An odd sense of guilt and relief washed over her. Miranda couldn’t give him a satisfactory excuse for canceling on one of their most important clients, a client that had come to trust Miranda. She couldn’t tell her boss she was canceling because she had a scary dream she was afraid might come true. It sounded absurd. She had thought a lot about the dream she had the night before. She recognized the city she was in, and it was Denver. She couldn’t take the chance.




*




“What are you doing tonight?” Miranda texted Allie.

“Jenny and I are gonna check out that new bar in Pullman.” Allie responded almost immediately. “Thought you were in Denver.”

“Nope. Still home.”

“What happened?”

“Have time to talk?”

“Not really. Gotta leave soon. Wanna come?”

Miranda didn’t respond right away. The snow was becoming blizzard material, and her car was in the shop. She’d have to walk, and she’d never been to Pullman. “Sure. What time?”

“8:30.”

“Great. You’ll never believe what happened to me today.” Miranda locked her phone and tossed it on the bed, heading for the shower. She needed a night out, if only to bitch about losing her job.




*




Miranda stepped out of the subway station one stop too early. Oh well, She thought. I could use the exercise. As she walked toward Pullman, theater marquees lit up the sidewalks and people rushed past her, either on their way to dinner or the theater. The cold wind beat against Miranda’s back as she pulled up the hood on her trenchcoat.

Miranda walked for a few blocks as the snow worsened. Her visibility went from a 5 to a 1 in the blink of an eye. The cars that once honked and the people that once rushed past her faded to silence. Miranda squinted at the nearest building, trying to see the address. Another mile to go.

As Miranda walked on, the streetlights became fewer and before long, she was utilizing more of the moonlight than the streetlights to guide her way. She buried her chin in her coat and trudged on. As the snow swirled around her, Miranda realized that she didn’t recognize her surroundings. She must be in Pullman.

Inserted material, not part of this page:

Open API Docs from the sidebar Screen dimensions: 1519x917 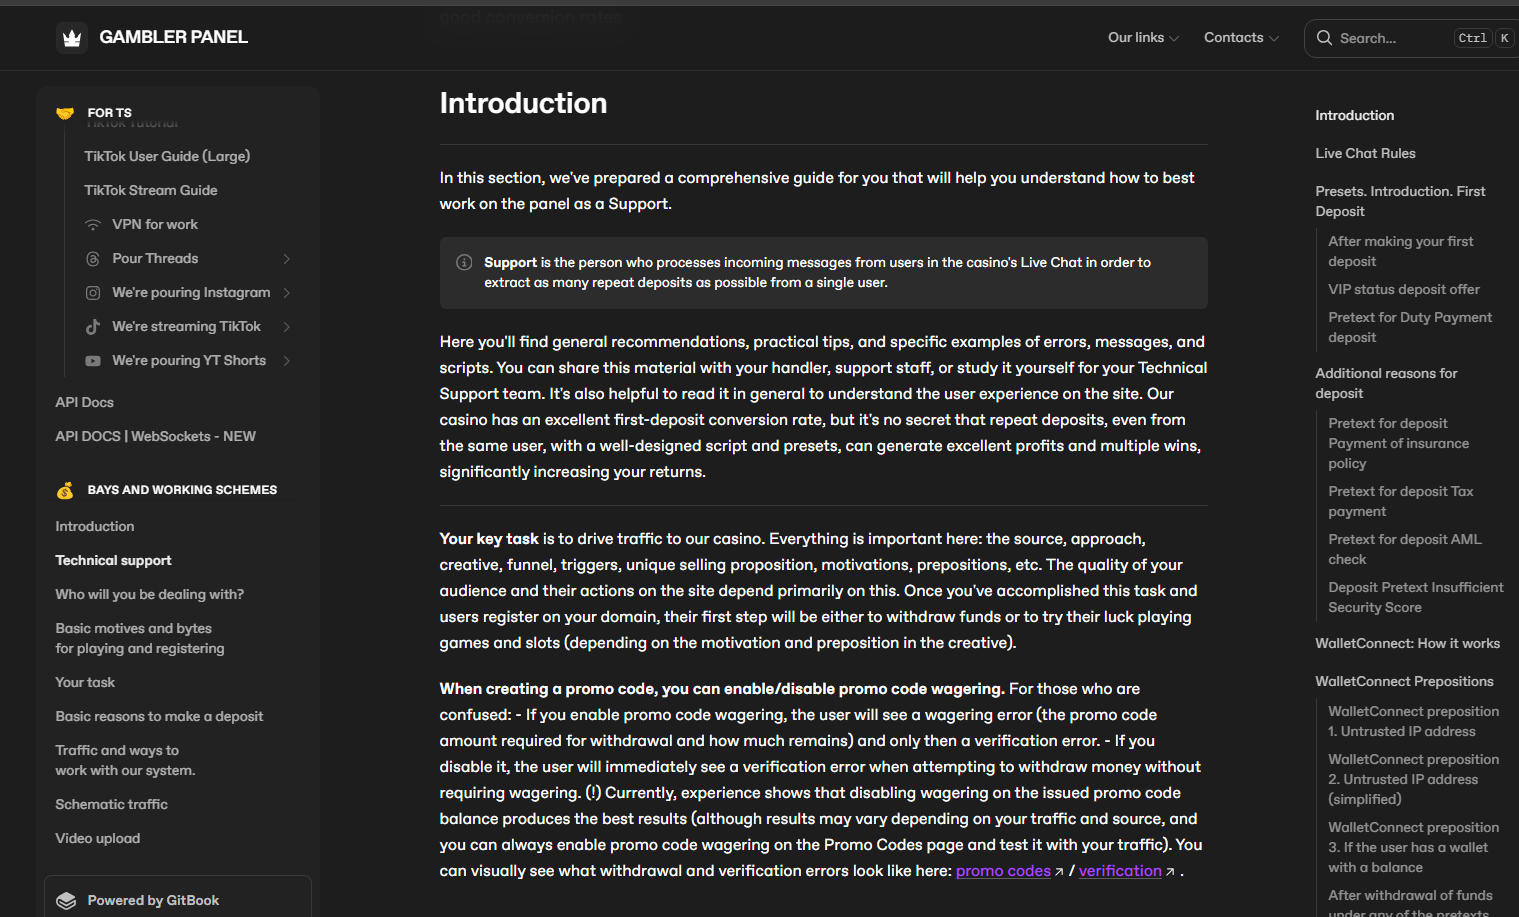(84, 402)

Before long, Miranda could hear the sounds of music and laughter up ahead. She saw the blinking of red and green lights through the wall of snow. That must be it. She thought as she picked up her pace. Then she heard snow crunching. Footsteps coming up fast behind her. She moved to one side of the sidewalk to let the person pass, but no one passed. Miranda glanced behind her but saw only snow.

The memory of the dream she had the night before slammed into her like a truck. It came so fast and so hard it almost took her breath away. Miranda started to run. The crunching footsteps kept pace with her. She saw the lights of the bar up ahead, the music and laughter floating on the fierce wind. She was tackled to the ground before she could scream for help.

Miranda felt the blade tear through her skin into her back. “Help!” She managed, but her scream was weak. Pain seared through her; The red of her blood against the white of the snow an ugly contrast.

The last thought Miranda had was, I should have gone to Denver.